French Court Calls Free Google Maps Unfair Competition
jfruh writes "A French court has ruled that Google is unfairly subsidizing its free mapping products, making for unfair competition with paid services. This might seem ridiculous, but keep in mind that Google started charging for use of its mapping API once the free version had come to dominate the market."
Is Linux unfair competition for Windows because it's given away for free? It's a stupid argument. If a group wants to give something away for free, let them. You can compete with free.
That's not necessarily true. If a company is generating massive revenues from a dominant product (in this case web search advertising), using that revenue to fund development of a free product in another market can be viewed as an anticompetitive abuse of monopoly position. Competitors who don't have a source of monopoly revenues have to offset their costs by charging for their product. To make your comparison more accurate, imagine if Ubuntu supplanted Windows as the dominant desktop OS by giving away a free product, and then once all competitors were completely marginalized, began charging for Ubuntu Linux. People would have little choice but to pay because it would be the dominant OS that everything ran on.
* Google doesn't have a monopoly anywhere, even in search.

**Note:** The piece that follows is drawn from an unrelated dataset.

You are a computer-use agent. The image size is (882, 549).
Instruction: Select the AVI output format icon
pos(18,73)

Maybe you should stop being a child and trying to insinuate that the only way someone can have a monopoly is by being the only actor. That's not true, and hasn't been for a long time.
* Google Maps is not given away, it sports ads, and the API costs money to access
It was with respect to the developer API, which is what the case is about. You could use that API for FREE, not free + ads. And now that they are the dominant player in the space, and one could easily say they got there because they were free, they are raising their prices. That is the very definition of anti-competitive.

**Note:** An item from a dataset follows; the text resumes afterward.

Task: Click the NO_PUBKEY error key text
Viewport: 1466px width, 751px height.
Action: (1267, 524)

You fail to mention Mapquest, or MS maps. Why just sue Google for its maps? Because it is the best one out there?
Because they're the ones with the legal monopoly.
Why should Bottin be kept alive? Why not Garmin?

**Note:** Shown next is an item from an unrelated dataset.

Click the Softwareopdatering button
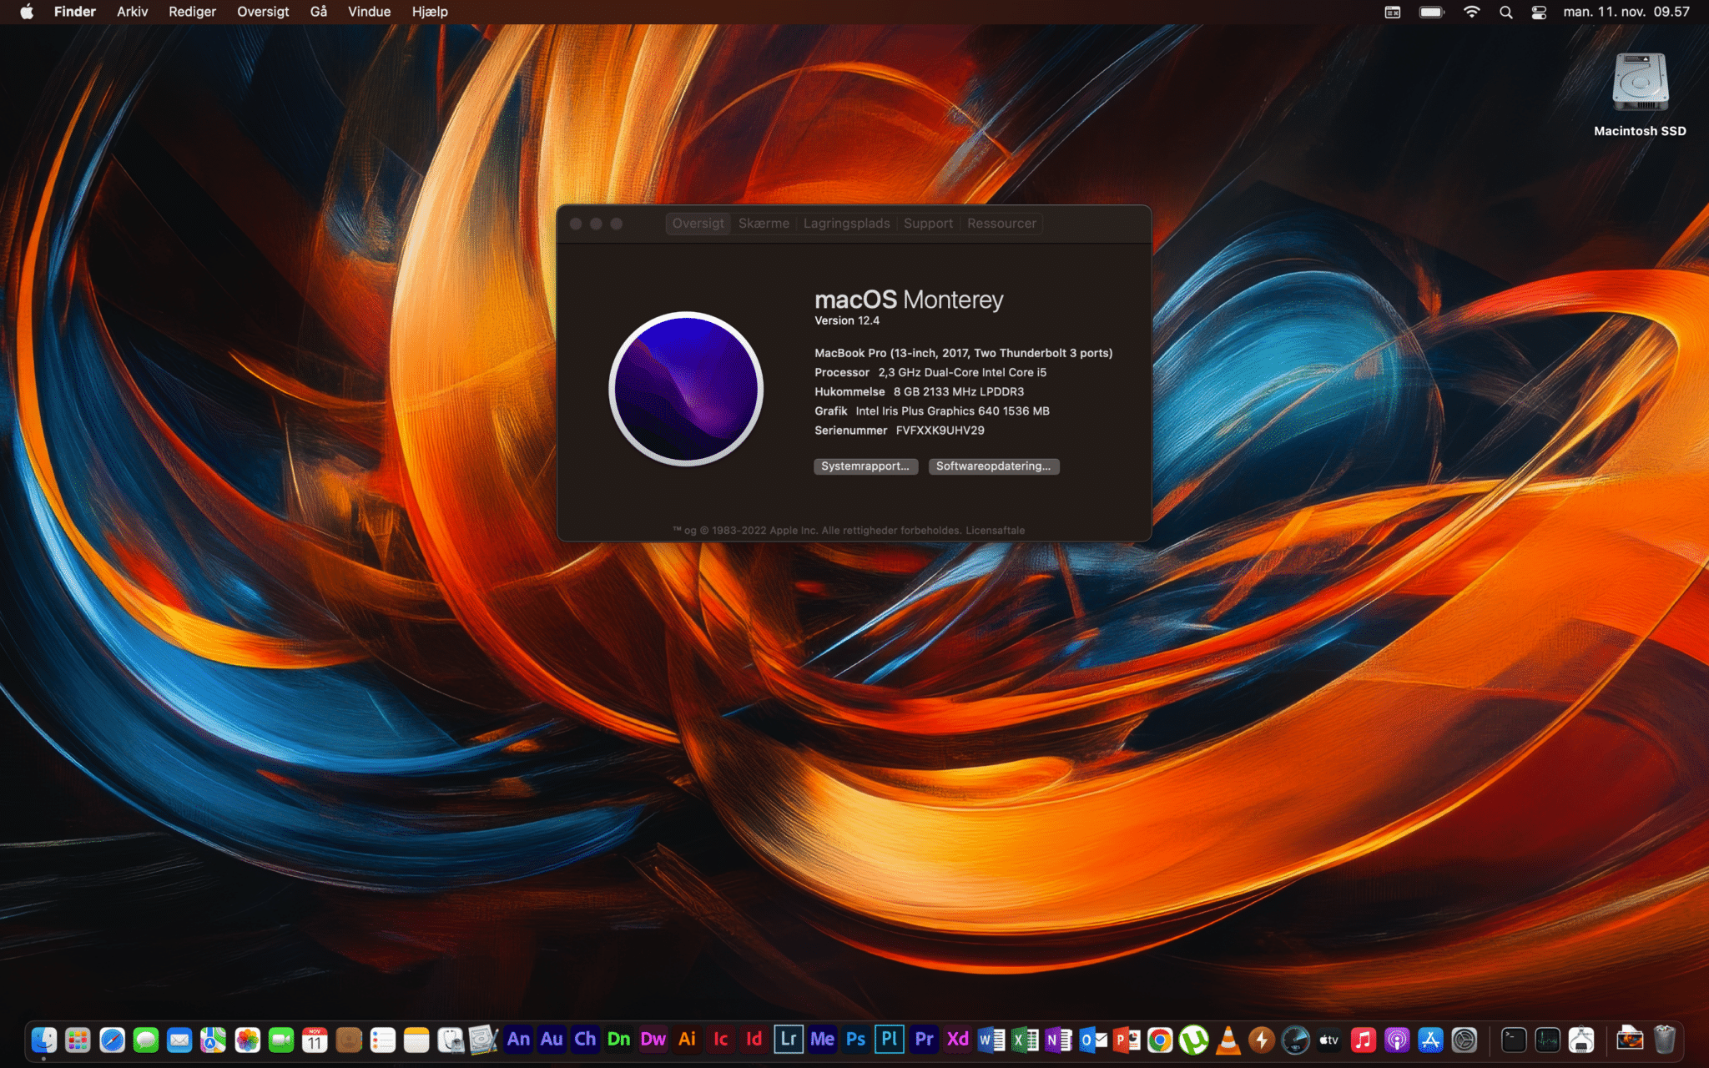The width and height of the screenshot is (1709, 1068). tap(993, 466)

Why should Google Maps get to survive by subsidies from other Google divisions? Why can't they compete on their own?
Why don't you read your definition again? According to that, Google most definitely does have a monopoly in search. They are dominant in that area. And what they're getting slapped for is not for having a monopoly on search, which is quite fine, but by abusing that monopoly to edge themselves into other markets and drive out competition.